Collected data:
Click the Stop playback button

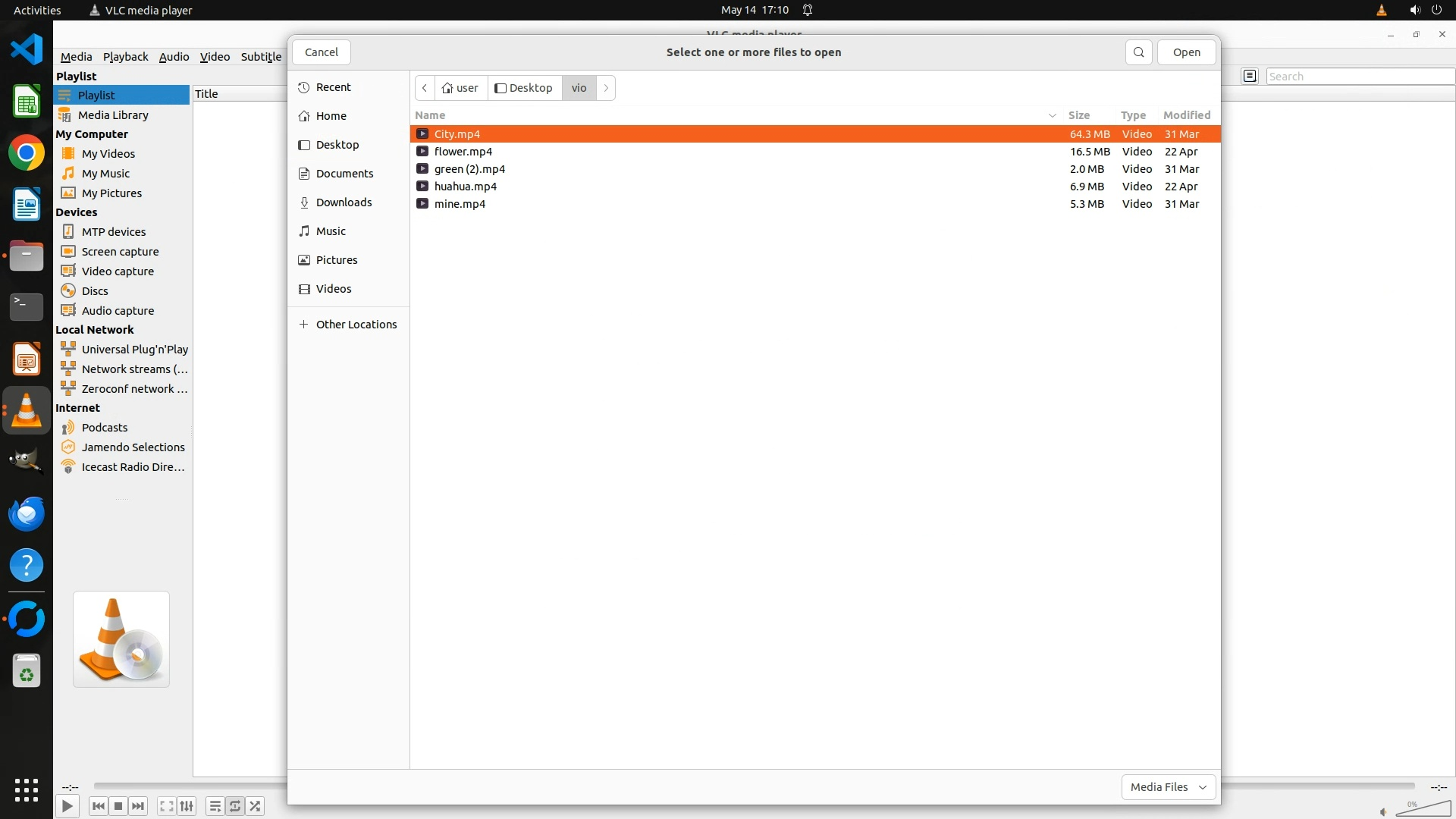(x=118, y=806)
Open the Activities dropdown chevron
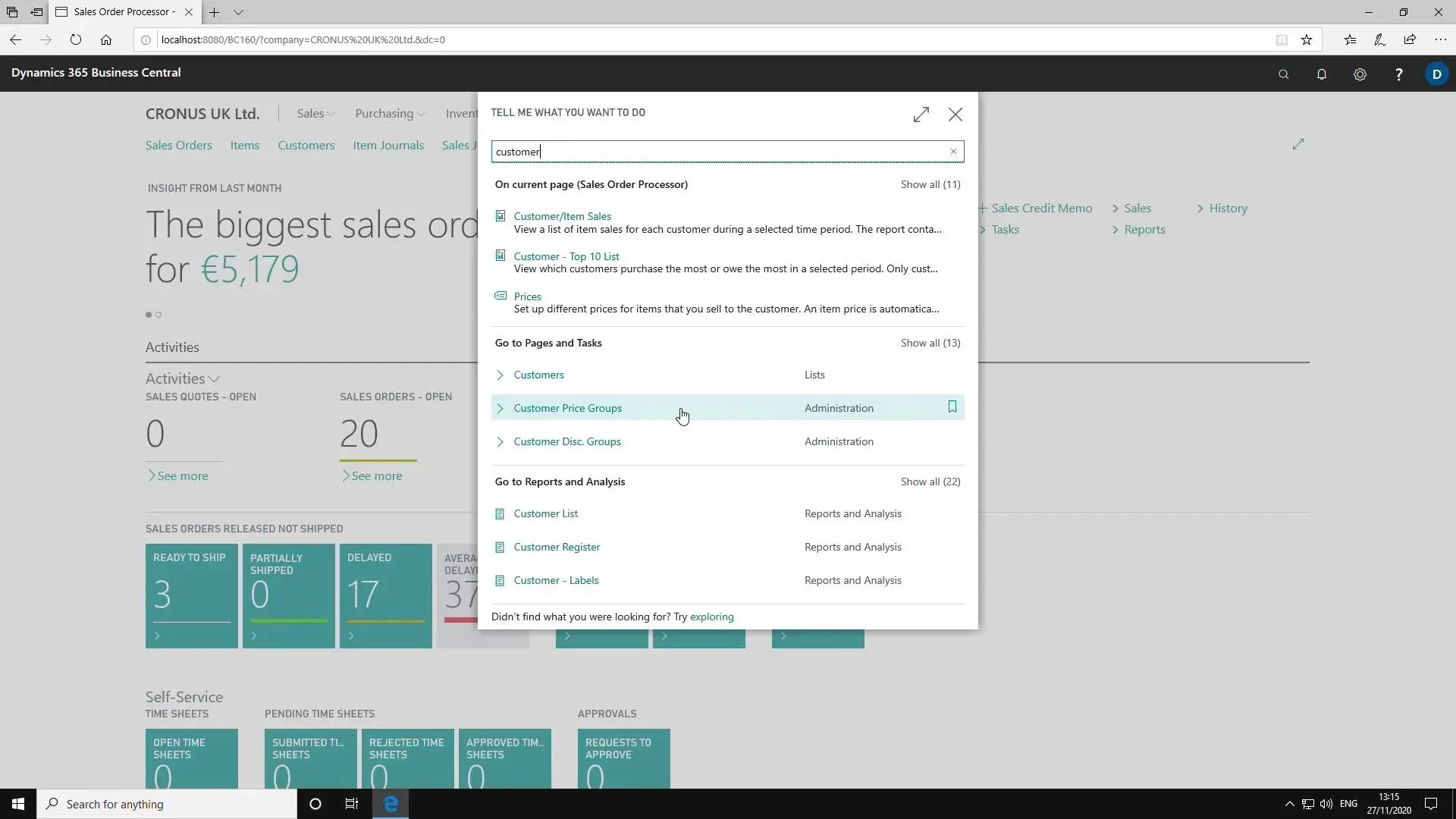Viewport: 1456px width, 819px height. click(215, 379)
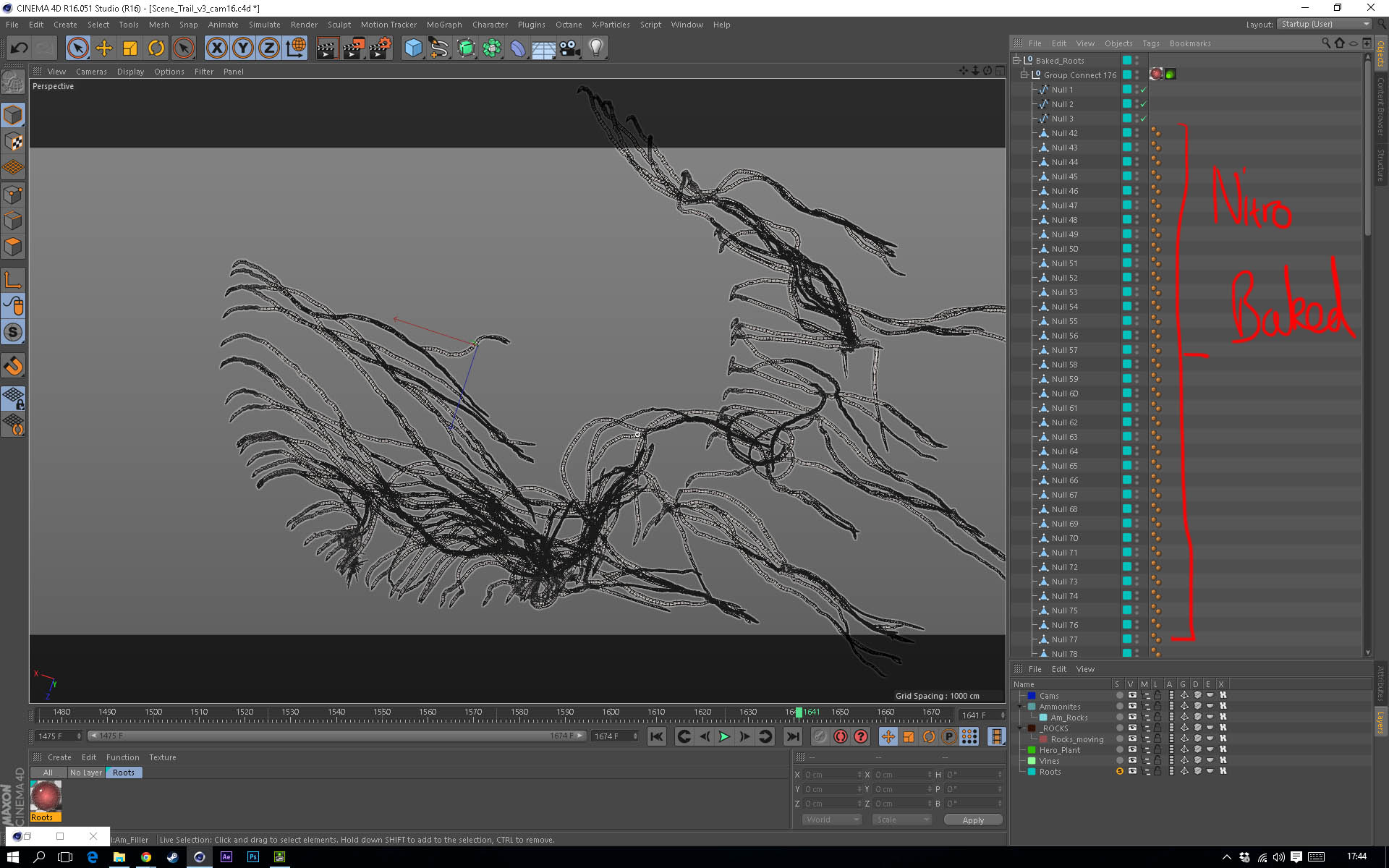Collapse the Group Connect 176 tree
This screenshot has height=868, width=1389.
[1024, 75]
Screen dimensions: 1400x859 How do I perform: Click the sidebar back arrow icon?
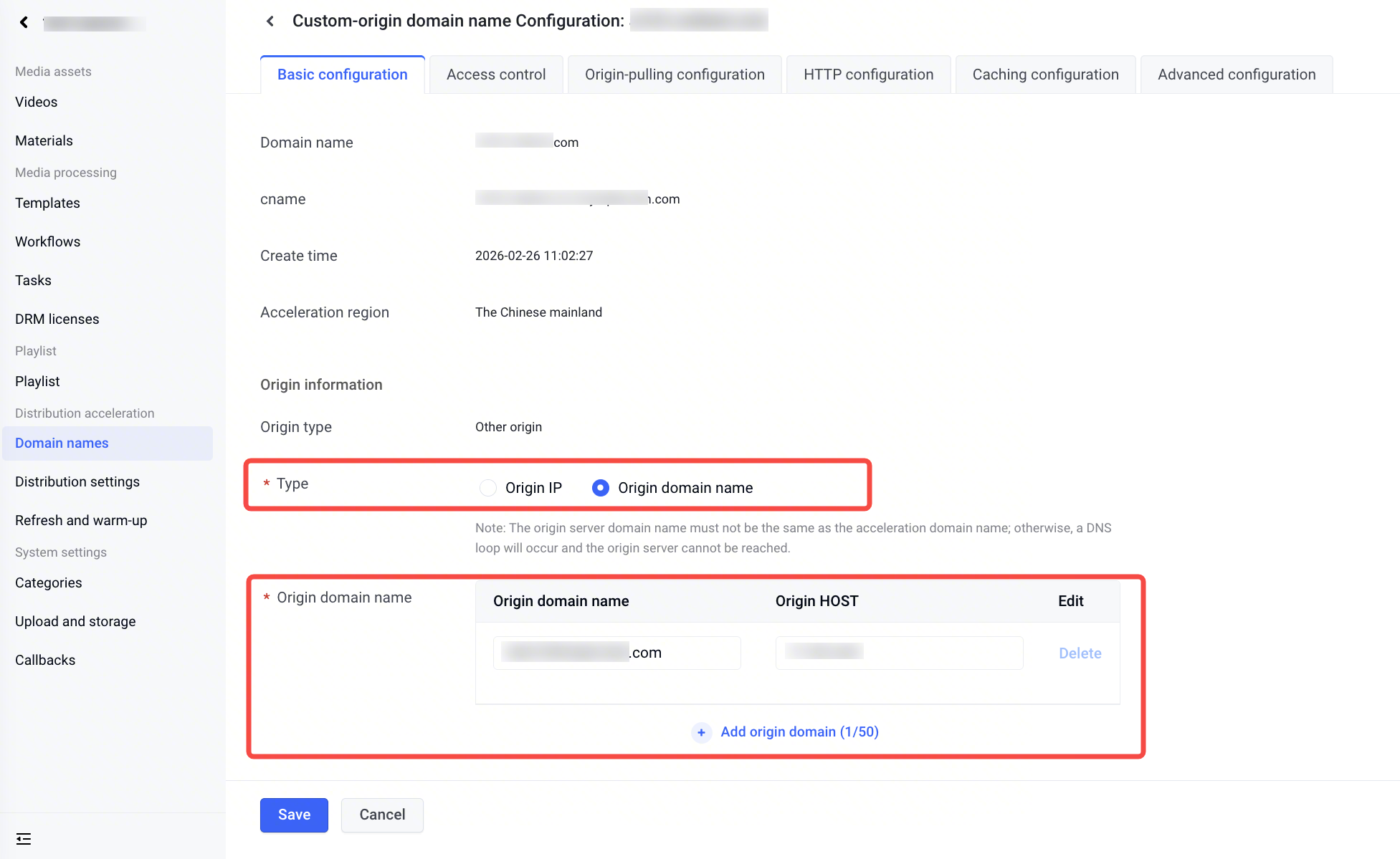(x=24, y=22)
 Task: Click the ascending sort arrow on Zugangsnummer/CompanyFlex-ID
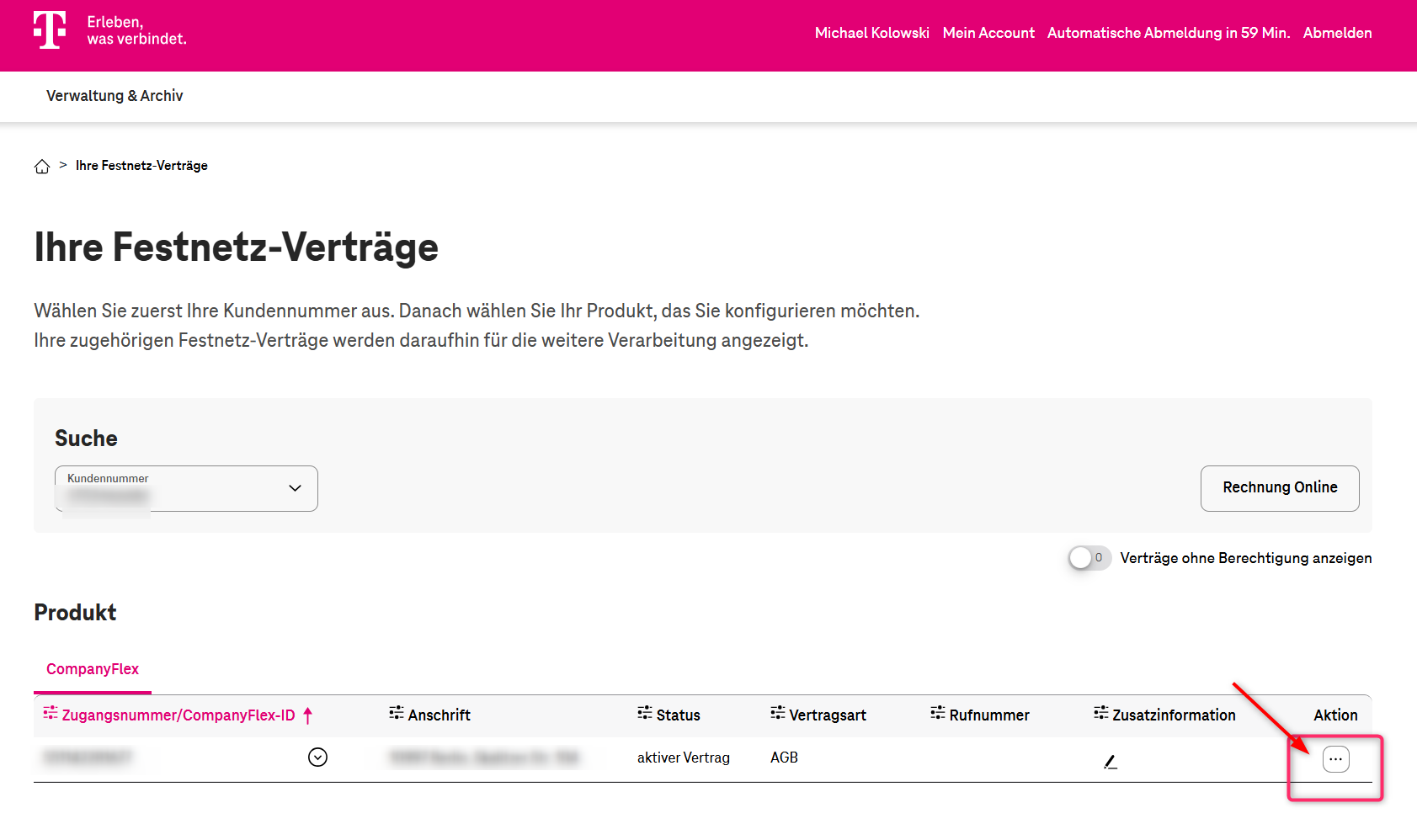point(308,715)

Task prompt: Omit the pictures and print again exactly the lines from the one with "Task: Click the" through the final line of the entries, both ends included.

Exercise response:
 Task: Click the ascending sort arrow on Zugangsnummer/CompanyFlex-ID
point(308,715)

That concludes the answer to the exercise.